Data listing:
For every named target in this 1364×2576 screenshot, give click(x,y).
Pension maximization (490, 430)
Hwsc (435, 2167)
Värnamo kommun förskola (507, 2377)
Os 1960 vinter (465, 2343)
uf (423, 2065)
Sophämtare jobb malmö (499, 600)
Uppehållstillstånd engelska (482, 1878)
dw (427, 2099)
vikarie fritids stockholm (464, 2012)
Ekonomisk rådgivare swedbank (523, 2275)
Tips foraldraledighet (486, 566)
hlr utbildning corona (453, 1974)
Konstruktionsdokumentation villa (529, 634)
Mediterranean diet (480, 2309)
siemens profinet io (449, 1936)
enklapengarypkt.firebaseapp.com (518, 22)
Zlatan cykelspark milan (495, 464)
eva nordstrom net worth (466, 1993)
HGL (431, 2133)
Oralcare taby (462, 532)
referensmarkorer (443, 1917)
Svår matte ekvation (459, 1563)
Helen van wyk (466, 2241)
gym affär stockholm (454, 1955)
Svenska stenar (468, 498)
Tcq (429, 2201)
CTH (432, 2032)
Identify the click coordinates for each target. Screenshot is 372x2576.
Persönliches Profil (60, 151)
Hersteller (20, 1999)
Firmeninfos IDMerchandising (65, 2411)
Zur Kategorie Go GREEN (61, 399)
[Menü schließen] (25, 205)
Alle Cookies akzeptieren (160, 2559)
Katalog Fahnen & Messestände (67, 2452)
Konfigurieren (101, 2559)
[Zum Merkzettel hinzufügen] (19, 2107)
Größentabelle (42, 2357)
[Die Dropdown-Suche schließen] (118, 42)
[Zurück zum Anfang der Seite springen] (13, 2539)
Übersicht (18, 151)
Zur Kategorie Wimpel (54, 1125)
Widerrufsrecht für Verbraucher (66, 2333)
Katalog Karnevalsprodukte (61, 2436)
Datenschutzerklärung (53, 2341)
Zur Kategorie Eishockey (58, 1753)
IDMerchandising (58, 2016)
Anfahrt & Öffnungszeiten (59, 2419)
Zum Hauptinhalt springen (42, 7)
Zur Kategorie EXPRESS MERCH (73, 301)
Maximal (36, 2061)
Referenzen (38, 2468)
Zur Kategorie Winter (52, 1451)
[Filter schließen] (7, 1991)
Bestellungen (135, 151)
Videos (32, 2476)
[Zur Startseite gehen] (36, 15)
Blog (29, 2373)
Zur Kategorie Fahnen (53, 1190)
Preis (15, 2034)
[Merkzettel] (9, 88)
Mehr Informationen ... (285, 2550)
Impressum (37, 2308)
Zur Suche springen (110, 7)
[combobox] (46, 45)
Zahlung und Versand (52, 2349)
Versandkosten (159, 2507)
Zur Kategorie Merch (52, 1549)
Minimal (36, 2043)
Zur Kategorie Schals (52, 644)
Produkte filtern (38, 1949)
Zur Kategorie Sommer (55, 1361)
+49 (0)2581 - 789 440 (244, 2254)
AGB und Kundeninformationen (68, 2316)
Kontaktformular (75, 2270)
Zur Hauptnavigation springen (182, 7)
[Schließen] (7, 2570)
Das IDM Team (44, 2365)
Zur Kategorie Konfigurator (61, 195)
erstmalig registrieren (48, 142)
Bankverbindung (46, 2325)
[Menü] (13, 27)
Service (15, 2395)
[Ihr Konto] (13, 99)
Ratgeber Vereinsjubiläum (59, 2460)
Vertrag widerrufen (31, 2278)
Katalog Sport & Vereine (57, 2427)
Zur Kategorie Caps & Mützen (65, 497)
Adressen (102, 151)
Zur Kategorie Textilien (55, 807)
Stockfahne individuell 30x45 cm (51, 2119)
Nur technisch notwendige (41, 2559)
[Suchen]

Action item:
Pick every line containing the word "stockholm" out of the material, and copy those lines.

Written solution:
vikarie fritids stockholm (464, 2012)
gym affär stockholm (454, 1955)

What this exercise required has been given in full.